La iglesia de San Felicísimo de Deusto fue una de las últimas obras del arquitecto Pedro Ispizua. Proyectado en 1955, la construcción de este edificio de lenguaje expresionista se dilató hasta 1966. Sobresale por la potente presencia de su portada, así como por el uso del hormigón armado que permitió la creación de un espacio interior tan diáfano como monumental. Asimismo cabe mencionar la iglesia de Nuestra señora de El Carmen de Indautxu, proyectada en 1967 por Francisco Javier Ortega, un edificio cuya novedad radicó en aspectos como el tratamiento del espacio interior o el uso de piezas prefabricadas para su construcción.

La escultura religiosa contemporánea tuvo numerosos representantes en Bilbao. Tal es el caso de creadores como Bernabé de Garamendi, Manuel Basterra, Serafín Basterra, Higinio Basterra, el taller Basterra-Larrea, Nemesio Mogrobejo, Valentín Dueñas, Enrique Barros, Moisés de Huerta, Quintín de Torre o Joaquín Lucarini. Mucha de esta producción sacra puede verse en el cementerio de Bilbao (1896-1901), proyectado por Edesio Garamendi y Enrique Epalza, además de en los fondos del Museo de Bellas Artes de Bilbao y del Museo Diocesano. Por otro lado, a lo largo del siglo XX fueron varios los escultores que realizaron pasos procesionales para diferentes cofradías de la villa. Quintín de Torre fue, sin lugar a dudas, el más prolífico de ellos. Suyos son los pasos de La oración en el huerto (1924), El descendimiento (1926), Las tres cruces (1945) o la Virgen de los Dolores. Destacan además otros como el de La última cena (1943) de Juan Guraya, el teatral Ecce Homo (1944) y el de Los azotes, ambos de Ricardo Iñurria, el del Cristo yacente (1944) de Higinio de Basterra, el de San Juan (1944) de José Larrea, el de Jesús ante Anas (1945) de José María Garrós, o el de Nuestro Padre Jesús Nazareno (1945) obra de Federico Coullaut-Valera. Algunos de estos y otros muchos pasos de fechas posteriores, forman parte de la colección del Museo de Pasos de Bilbao.

Museo diocesano

Museo diocesano

Si bien durante el siglo XX, la producción pictórica de temática religiosa decrece en volumen con respecto a la de épocas anteriores, debemos destacar los interesantes fondos de instituciones como el Museo Diocesano de Arte Sacro, que en su sección de arte contemporáneo cuenta con relevantes ejemplos de pintores como Jesús Basiano, Ramón de Zubiaurre, Genaro Urrutia, Santiago Uranga, Alfonso Ramil, José María Muñoz, Gabriel Ramos Uranga o Iñaki García Ergüin. Asimismo resulta indispensable la mención a los fondos del Museo de Bellas Artes de Bilbao, que posee en su colección obras de importantes pintores desde la Edad Media hasta época contemporánea, de la talla de Bartolomé Bermejo, Sánchez Coello, El Greco, Ribera, Zurbarán, Murillo o Zuloaga.

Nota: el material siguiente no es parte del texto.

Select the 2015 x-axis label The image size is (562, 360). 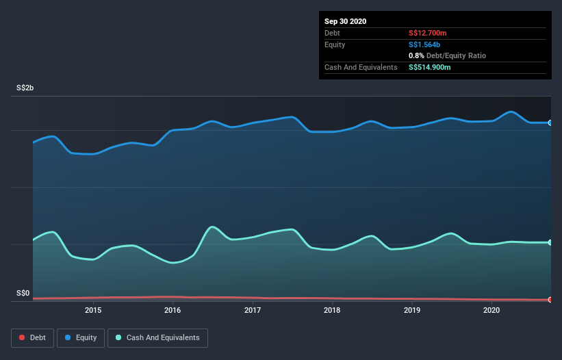93,311
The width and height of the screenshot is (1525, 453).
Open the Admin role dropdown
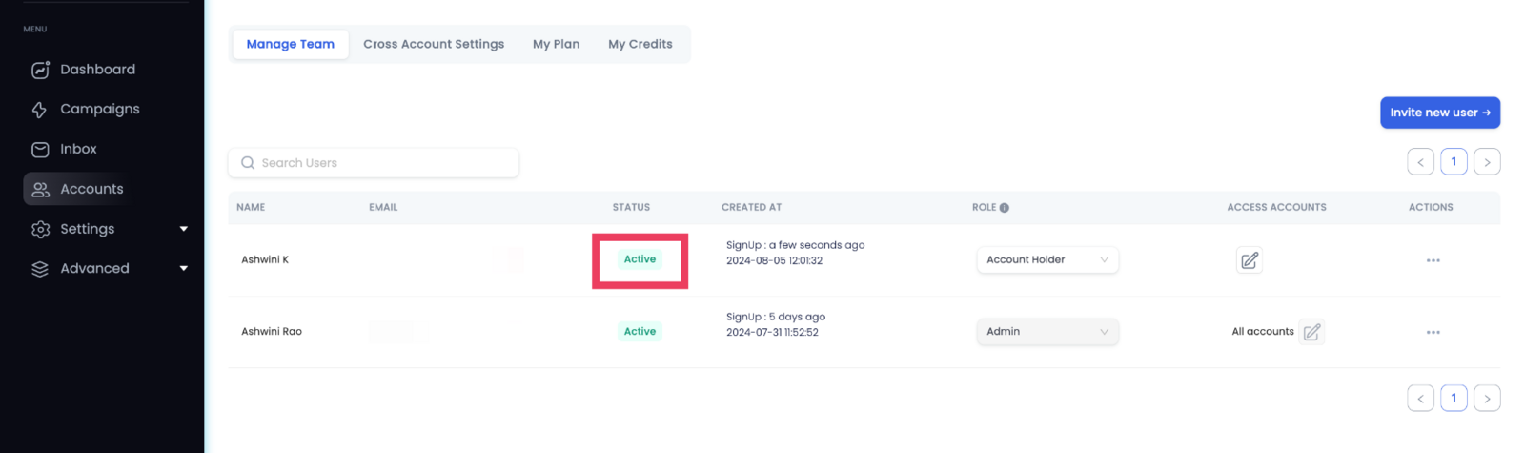pyautogui.click(x=1047, y=332)
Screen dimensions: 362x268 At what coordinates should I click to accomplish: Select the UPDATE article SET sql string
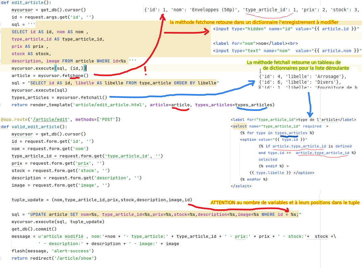[163, 215]
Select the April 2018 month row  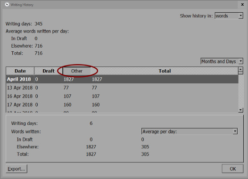point(122,79)
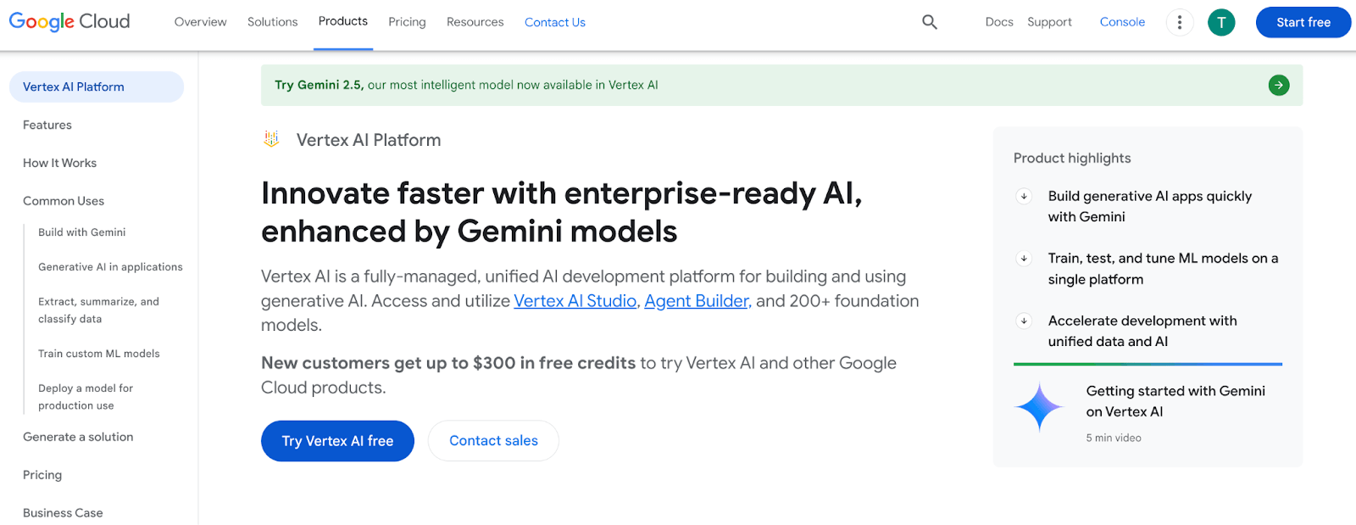The height and width of the screenshot is (525, 1356).
Task: Click the green T account avatar
Action: [x=1221, y=22]
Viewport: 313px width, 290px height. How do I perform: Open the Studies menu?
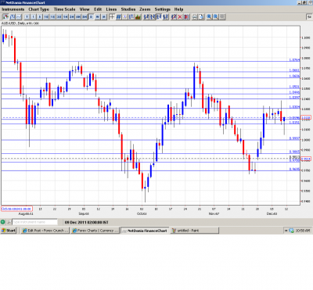tap(128, 9)
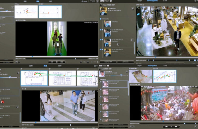Pause the bottom-right crowd video
Screen dimensions: 198x129
pyautogui.click(x=171, y=127)
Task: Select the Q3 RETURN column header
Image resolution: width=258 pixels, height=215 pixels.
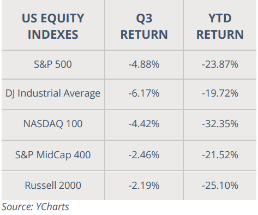Action: [144, 26]
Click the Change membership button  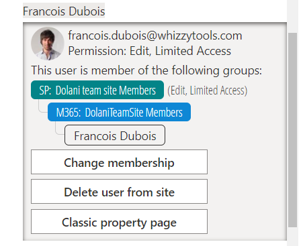coord(119,162)
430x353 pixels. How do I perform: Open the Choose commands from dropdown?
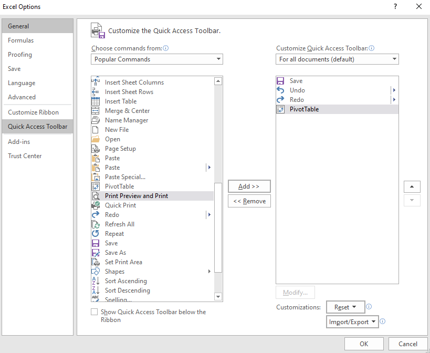156,59
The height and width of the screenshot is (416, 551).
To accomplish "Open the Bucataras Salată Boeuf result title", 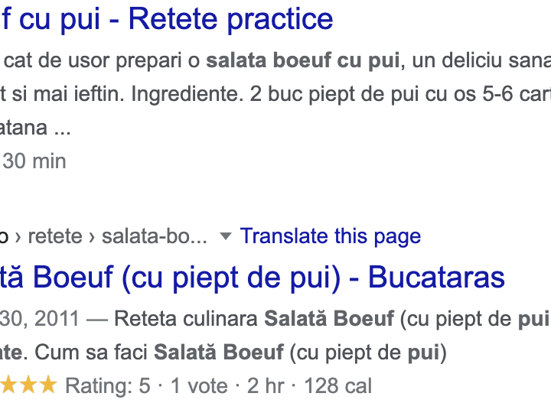I will pos(253,277).

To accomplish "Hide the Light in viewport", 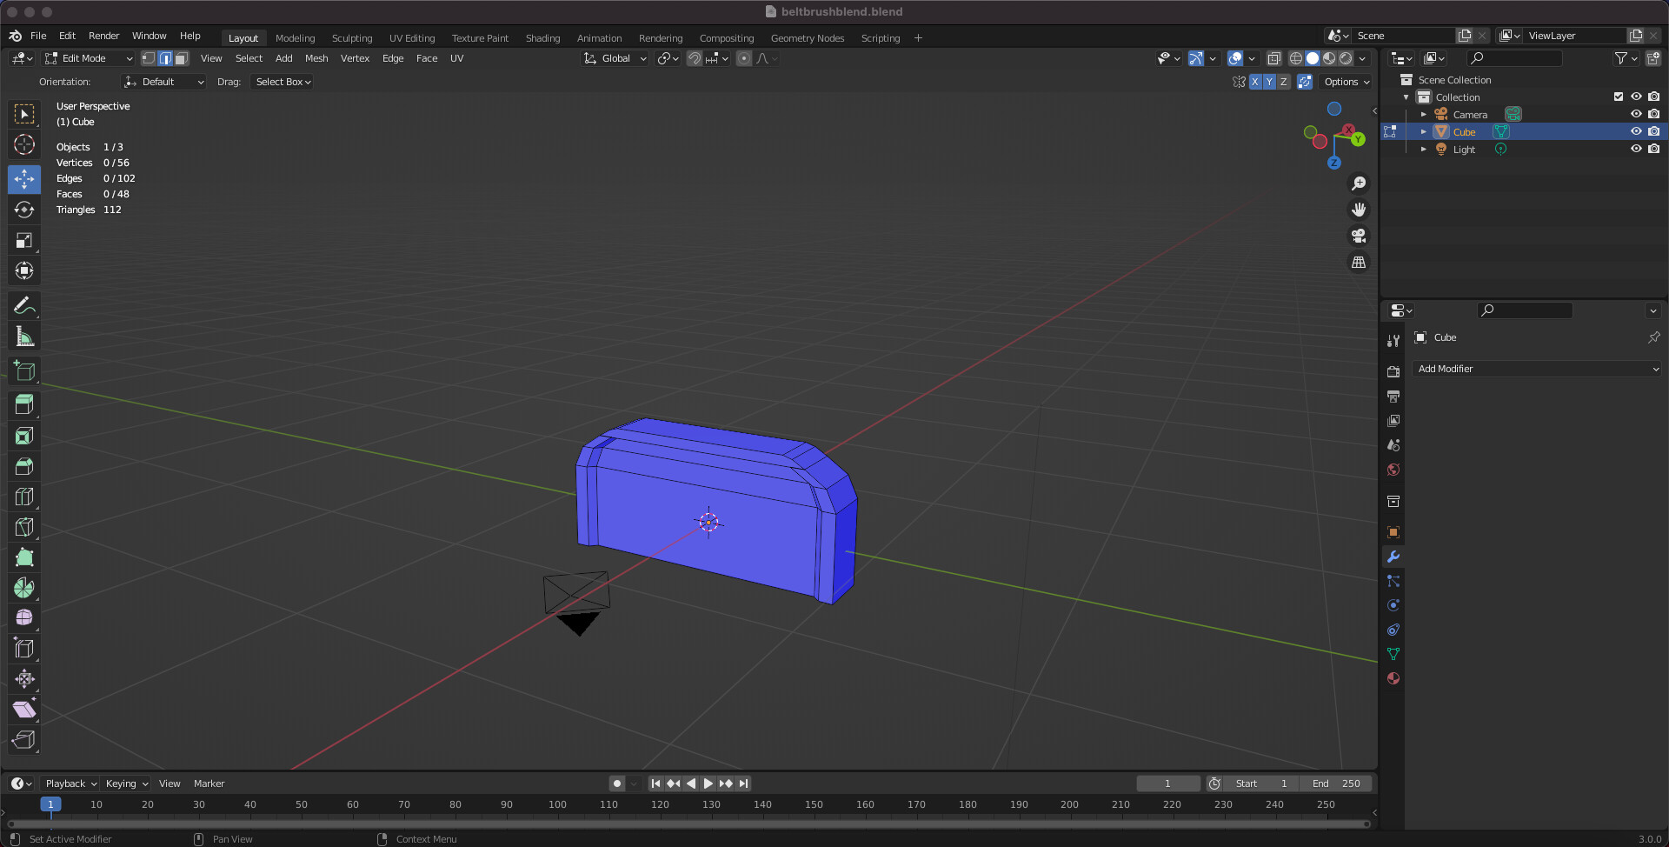I will point(1635,150).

Pese a que Bilbao contó con arquitectura civil desde sus orígenes, pocos son los ejemplos de raíz medieval que han llegado hasta época contemporánea. Los numerosos incendios e inundaciones acaecidas en la Villa desde el siglo XIV, han hecho que la huella de la Edad Media únicamente pueda apreciarse en el trazado urbanístico de su núcleo fundacional, en los escasos restos que se conservan de la muralla del siglo XIV, así como en los ejemplos de arquitectura religiosa mencionados anteriormente.

El palacio es un claro exponente del auge y de las demandas de la burguesía comercial y de los poderosos linajes que marcaron el devenir histórico de la villa de Bilbao. El Palacio Arana (c.1590) ocupa un extenso solar frente al mercado de la Ribera, entre las calles Belosticalle y Carnicería Vieja. Su imponente y maciza presencia exterior contrasta con su interior, pues siguiendo el modelo de palacio renacentista cuenta con un patio en el que confluían sus diferentes estancias. Convertido en casa de vecindad desde los años noventa, cuenta con una interesante portada en la que aparece el escudo de armas del matrimonio formado por Diego de Angulo y María de Aguirre, flanqueado por las figuras de dos hombres salvajes. Destacan también construcciones barrocas como el Palacio de Mazarredo del siglo XVII, así como el Palacio Yohn (1727) popularmente conocido como "La Bolsa". Situado en la confluencia entre las calles Pelota, Perro y Santa María, destaca por su planta irregular, derivada de las peculiaridades del solar en el que se halla ubicado. Con un patio triangular en su interior, esta arquitectura sobresale tanto por su monumentalidad como por su estratégica ubicación, ya que posee entradas por tres de las calles que lo rodean. Asimismo, dentro de esta tipología son de interés otros edificios del siglo XVIII como el Palacio Gómez de la Torre (1791), en la calle Viuda de Epalza nº1, o el de Gortázar en la calle Correo nº8.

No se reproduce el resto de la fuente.